Ein Unglück kommt selten allein
Hoffen und Bangen
Kein schneller Entschluss – ein unheimlicher Zwang
Das Leben geht weiter
Stille Sehnsucht
Altes vergeht – Neues entsteht
An langen Winterabenden
Aus Geschichte und Geologie
Der Ritter auf Burg Falkenstein hatte ein wunderhübsches Töchterlein. Als er zu einem Kriegszug gerufen wurde, hatte er dieses einer Taglöhnerin anvertraut, denn sein Weib war lange schon gestorben. Die Taglöhnerin jedoch zog weg und ging zurück in ihr Heimatdorf. Dort wuchs des Ritters Töchterlein inmitten der Dorfgemeinschaft auf und verliebte sich schließlich in einen Bauernsohn. Nach Jahren kam der Ritter wieder zurück und ließ sein Töchterlein suchen. Ihr wurden in schillerndsten Farben die Annehmlichkeiten an der Seite eines hohen Prinzen geschildert. Dem konnte sie nicht widerstehen, verließ den geliebten Bauernsohn und folgte schweren Herzens dem Boten auf die heimatliche Burg Falkenstein.

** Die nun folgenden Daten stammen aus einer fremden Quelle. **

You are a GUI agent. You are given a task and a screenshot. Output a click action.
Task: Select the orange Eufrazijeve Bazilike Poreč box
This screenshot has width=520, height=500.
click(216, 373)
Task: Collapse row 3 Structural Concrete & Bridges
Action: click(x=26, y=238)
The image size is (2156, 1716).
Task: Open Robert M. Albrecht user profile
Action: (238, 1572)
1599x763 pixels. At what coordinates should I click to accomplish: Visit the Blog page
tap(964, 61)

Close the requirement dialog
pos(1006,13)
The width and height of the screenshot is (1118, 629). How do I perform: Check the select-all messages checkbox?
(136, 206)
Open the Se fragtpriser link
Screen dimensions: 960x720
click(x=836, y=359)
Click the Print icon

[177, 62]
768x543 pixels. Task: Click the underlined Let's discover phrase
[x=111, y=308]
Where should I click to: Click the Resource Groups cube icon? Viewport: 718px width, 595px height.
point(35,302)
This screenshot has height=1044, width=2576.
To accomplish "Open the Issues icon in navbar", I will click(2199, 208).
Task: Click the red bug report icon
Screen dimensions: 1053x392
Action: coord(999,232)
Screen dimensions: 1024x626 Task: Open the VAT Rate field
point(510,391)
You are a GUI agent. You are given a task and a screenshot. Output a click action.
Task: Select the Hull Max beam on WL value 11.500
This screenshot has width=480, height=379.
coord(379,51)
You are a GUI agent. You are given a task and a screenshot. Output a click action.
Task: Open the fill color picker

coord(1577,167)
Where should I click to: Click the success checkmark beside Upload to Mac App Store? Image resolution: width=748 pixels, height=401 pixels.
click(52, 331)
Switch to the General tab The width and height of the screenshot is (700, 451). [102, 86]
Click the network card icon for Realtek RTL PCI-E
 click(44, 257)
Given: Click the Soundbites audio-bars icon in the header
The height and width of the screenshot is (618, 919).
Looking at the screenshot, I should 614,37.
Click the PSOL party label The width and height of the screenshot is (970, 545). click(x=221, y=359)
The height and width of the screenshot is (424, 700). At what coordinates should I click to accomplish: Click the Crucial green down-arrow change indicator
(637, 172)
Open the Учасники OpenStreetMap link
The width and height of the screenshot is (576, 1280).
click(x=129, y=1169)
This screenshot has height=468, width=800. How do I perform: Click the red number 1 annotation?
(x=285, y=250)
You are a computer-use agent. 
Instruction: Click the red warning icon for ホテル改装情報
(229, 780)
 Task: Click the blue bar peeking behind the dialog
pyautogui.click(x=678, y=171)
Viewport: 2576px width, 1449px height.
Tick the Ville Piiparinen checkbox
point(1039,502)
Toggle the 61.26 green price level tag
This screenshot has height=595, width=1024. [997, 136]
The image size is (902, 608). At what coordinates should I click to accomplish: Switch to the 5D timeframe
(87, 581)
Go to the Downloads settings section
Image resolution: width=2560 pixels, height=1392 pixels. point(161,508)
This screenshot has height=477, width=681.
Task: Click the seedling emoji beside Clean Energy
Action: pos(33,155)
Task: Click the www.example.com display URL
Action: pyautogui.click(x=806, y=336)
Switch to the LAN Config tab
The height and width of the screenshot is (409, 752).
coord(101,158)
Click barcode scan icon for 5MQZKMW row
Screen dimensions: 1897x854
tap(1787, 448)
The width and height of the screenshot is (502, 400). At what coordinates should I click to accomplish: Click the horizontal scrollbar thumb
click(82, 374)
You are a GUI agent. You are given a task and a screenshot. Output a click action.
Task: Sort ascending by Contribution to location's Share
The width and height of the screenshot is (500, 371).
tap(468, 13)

Bald nach der Hochzeit auf Burg Falkenstein zeigte sich jedoch der wahre Charakter dieses Prinzen. Er war kaum zu Hause, weil er sich weitum auf vielen Turnieren und Jagden amüsierte. War er doch mal auf Falkenstein, so behandelte er sie grob und lieblos. Darob wurde sie immer trauriger und sehnte sich nach dem Bauernsohn. Dieser jedoch konnte ihr damaliges, treuloses Verhalten nicht verwinden und schloss sich alsbald einem Kriegszug an. Niemand wusste, wo er sein könnte und ob er überhaupt noch lebte.
Aus lauter Kummer und Herzschmerz stürzte sie sich schließlich von der obersten, über dem Abgund der Felsen sich befindenden Zinne der Burg in den Tod. Dieses wiederum nahm sich ihr Vater, der Ritter, so zu Herzen, dass er hinauszog, um in irgendeinem Kampf einen heldenhaften Tod zu finden. Die Burg verfiel alsbald. Nicht einmal Ruinen sind davon erhalten geblieben. Nur die Sage von der Burg Falkenstein hat alle Zeiten überdauert.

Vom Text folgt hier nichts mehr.